A study presented at the American Chemical Society (ACS) Fall 2020 Virtual Meeting & Expo has claimed that combine milk chocolate with coffee waste and peanut skin can enhance its antioxidant properties. According to the study, this can provide health benefits equivalent to those linked to harder and more bitter dark chocolates.
Lisa Dean, lead author of the study explained, "The idea for this project began with testing different types of agricultural waste for bioactivity, particularly peanut skins. Our initial goal was to extract phenolics from the skins and find a way to mix them with food."
No Compromise on Taste for Benefits
The results suggest that you may not have to compromise on the taste to get the benefits of dark chocolate which has high levels of phenolic compounds. Peanut skins are not the only food waste that can enhance milk chocolate in this way. The researchers are also exploring the extraction and incorporation of phenolic compounds from used coffee grounds, discarded tea leaves and other food scraps.
When manufacturers roast and process peanuts to make peanut butter, candy and other products, they toss aside the papery red skins that encase the legume inside its shell. Thousands of tonnes of peanut skins are discarded each year, but since they contain 15 percent phenolic compounds by weight, they are a potential goldmine of antioxidant bioactivity. "Phenolics are very bitter, so we had to find some way to mitigate that sensation," Dean said.

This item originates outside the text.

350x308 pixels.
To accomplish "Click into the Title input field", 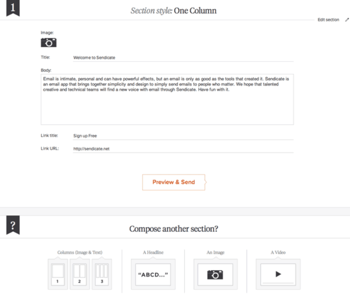I will pos(182,58).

The Benefits of Phenolic Compounds
In fact, the natural presence of phenolic compounds is what gives dark chocolate its bitterness, along with less fat and sugar compared to its cousin milk chocolate. To create their antioxidant-boosted milk chocolate, Dean and her team of researchers at the USDA worked with peanut companies to obtain the peanut skins.
From there, they ground the skins into a powder, and extracted the phenolic compounds with 70 percent ethanol. They also worked with local coffee roasters and tea producers to obtain used coffee grounds and tea leaves, using a similar methodology to extract the antioxidants from those materials.
The phenolic powder was then combined with maltodextrin, a common food additive, to make it easier to incorporate into the final milk chocolate product. The researchers presented their results at the American Chemical Society (ACS) Fall 2020 Virtual Meeting & Expo.